Chaque fois que je publie un nouveau livre, le Centre collégial de Mont-Laurier, ma première alma mater, me fait le plaisir d’organiser un lancement avec ses étudiant.es et autres intéressés. La sortie de Dérèglements politiques, cet automne, n’a pas fait exception à cette (très) sympathique règle. L’un des sujets du bouquin en est un qui me tarabuste depuis longtemps : la santé de l’État de droit.

Parce que depuis déjà quelques années, on assiste à un affaissement graduel, mais irréversible, de celui-ci. Lentement mais sûrement, nous en sommes venus à tolérer, à accepter, voire à souhaiter diverses violations des droits civils ou tricheries politiciennes. Les droits des minorités? Bah, juste du trouble. Les chartes et les tribunaux? Honnis. Le Brésil qui vient d’élire un facho assumé à titre de président. Les Américains qui, malgré la volonté électorale du candidat Trump d’adopter un muslim ban, de ficher ces mêmes musulmans et de leur faire porter un signe distinctif (allô, 1934), l’ont quand même élu.
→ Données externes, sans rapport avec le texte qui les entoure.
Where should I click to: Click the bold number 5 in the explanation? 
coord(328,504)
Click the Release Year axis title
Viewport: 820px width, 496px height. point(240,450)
Alors que nous discutions justement de ces cas de figure, la nouvelle députée du coin, la caquiste Chantal Jeannotte, entre dans l’amphithéâtre collégial. Elle hoche immédiatement la tête. De désapprobation, apparemment. Son droit, remarquez bien. S’emparant du micro, elle y va d’une envolée lyrique mi-agressive, mi-accusatoire, expliquant au contraire que l’État de droit se porte particulièrement bien, notamment au Québec. La preuve? La province vient de porter au pouvoir la CAQ avec une forte majorité de 75 députés. Et le rapport, madame la députée? C’est simple: que le gouvernement caquiste est le fiduciaire de la volonté populaire, que celui-ci contrôle l’exécutif, le législatif et le judiciaire (!!!), et qu’il fera tout en son pouvoir pour réaliser les réformes voulues par le peuple*. Hipelaye.
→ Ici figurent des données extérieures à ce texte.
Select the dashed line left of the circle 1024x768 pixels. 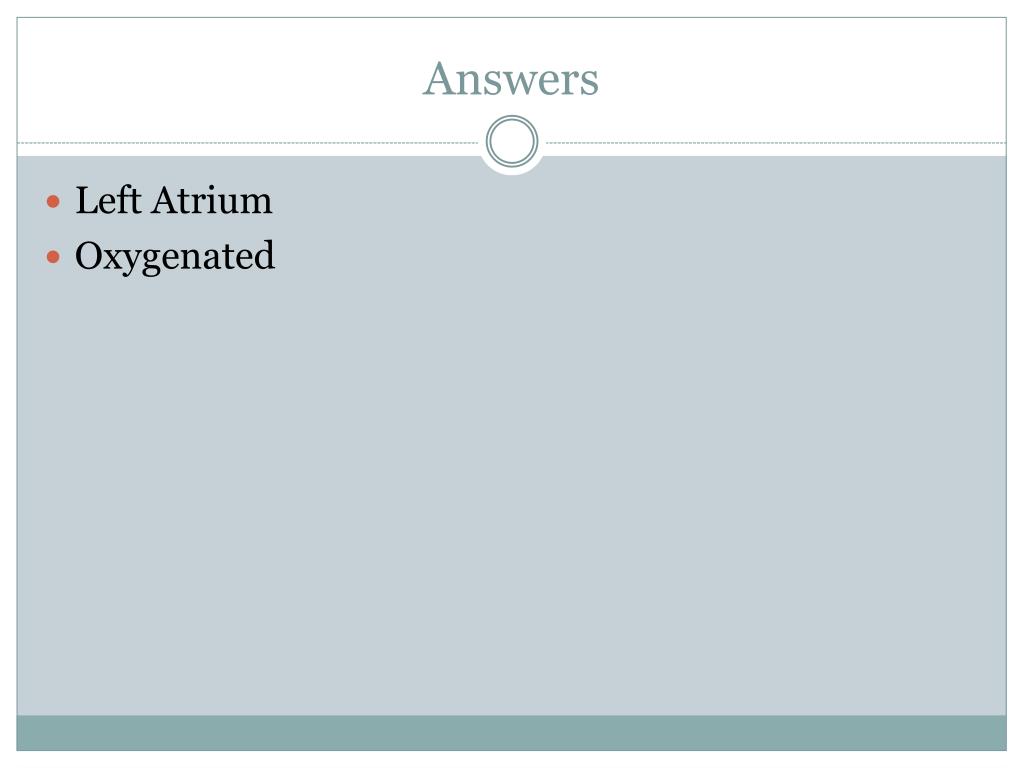[x=248, y=142]
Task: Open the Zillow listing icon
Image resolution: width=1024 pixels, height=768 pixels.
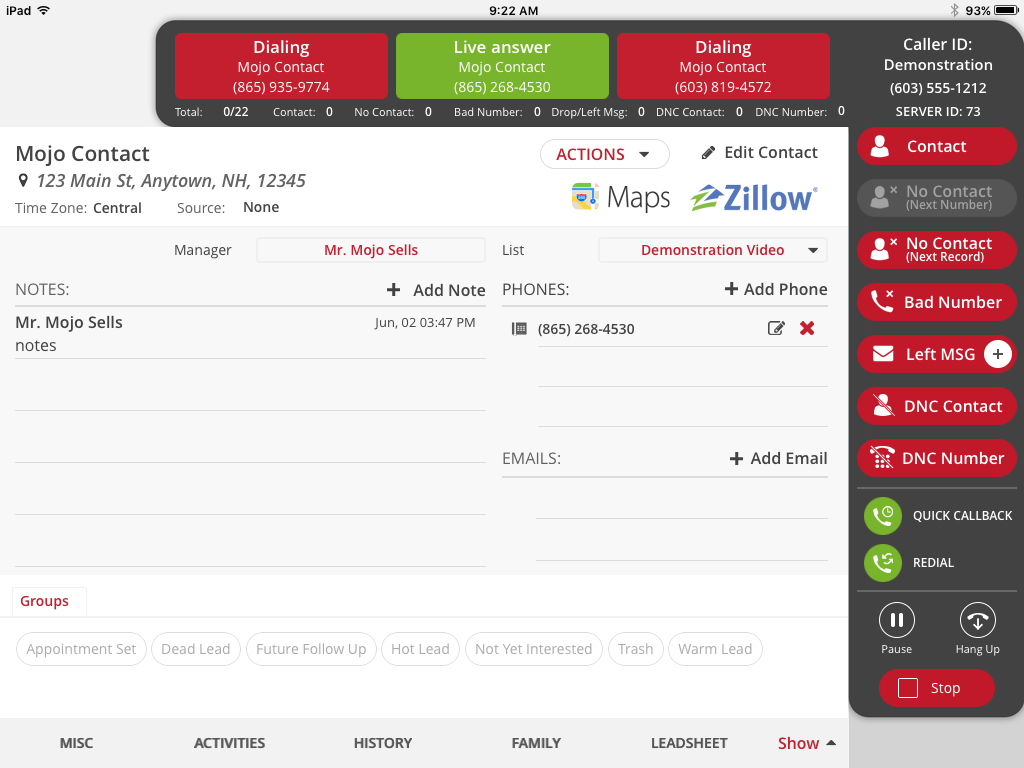Action: coord(753,197)
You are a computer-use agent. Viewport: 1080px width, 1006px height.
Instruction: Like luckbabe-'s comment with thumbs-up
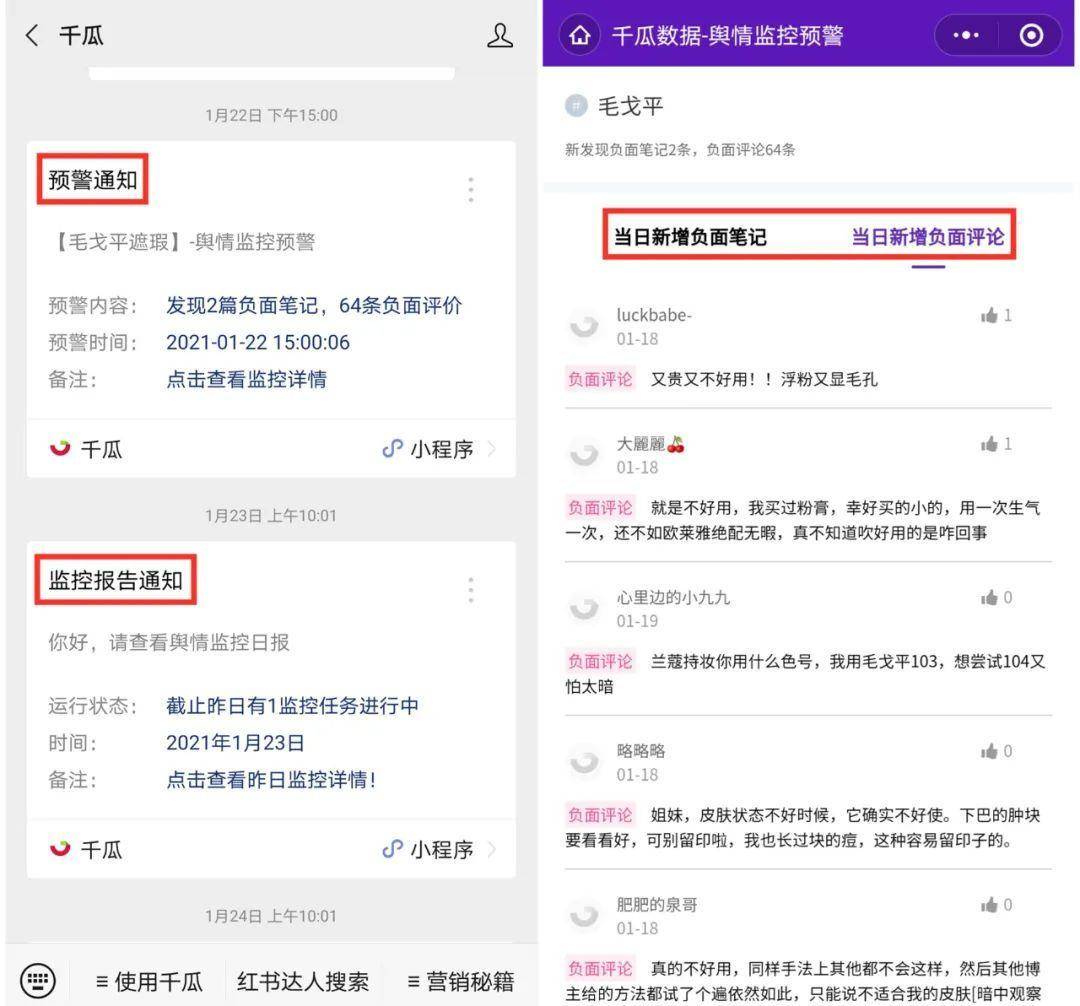tap(989, 315)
C’est précisément ce qui m’est venu à l’esprit lundi lorsque le ministre Jolin-Barrette s’est fait visser, en bonne et due forme, par la Cour supérieure. Selon le juge Bachand, la décision du ministre d’annuler les 18 000 dossiers pendants a pour conséquence de «priver les candidats à l’immigration de leur droit à ce que leur demande soit étudiée». Il y va enfin de l’uppercut final, envoyant Jolin-Barrette au tapis, en lui reprochant d’avoir agi avant même que son projet de loi ne soit adopté, règle la plus élémentaire du droit administratif : «[…] La décision du ministre ne peut évidemment pas trouver une justification juridique valable dans un texte législatif non encore en vigueur comme l’article 20 du projet de loi 9, a-t-il écrit. Il doit agir conformément au droit en vigueur, et non sur le fondement d’une modification législative projetée.» BOUM.

Parce que non, un gouvernement ne peut se considérer comme étant au-dessus des lois.

Ne peut agir comme omnipotent, hors des règles établies. Et, avis à certains chroniqueurs, quand la Cour supérieure force un ministre à respecter une loi adoptée par l’Assemblée nationale, ce n’est pas ce qu’on appelle le «gouvernement des juges». Plutôt le respect de l’État de droit, ce sur quoi reposent les règles du jeu et, ultimement, la démocratie. Les sceptiques ou les déçus peuvent essayer un autre type de régime, appelé autocratie. Pas ça qui manque, présentement, dans le monde. Et paraît que c’est ben l’fun

*L’enregistrement de l’intervention est disponible.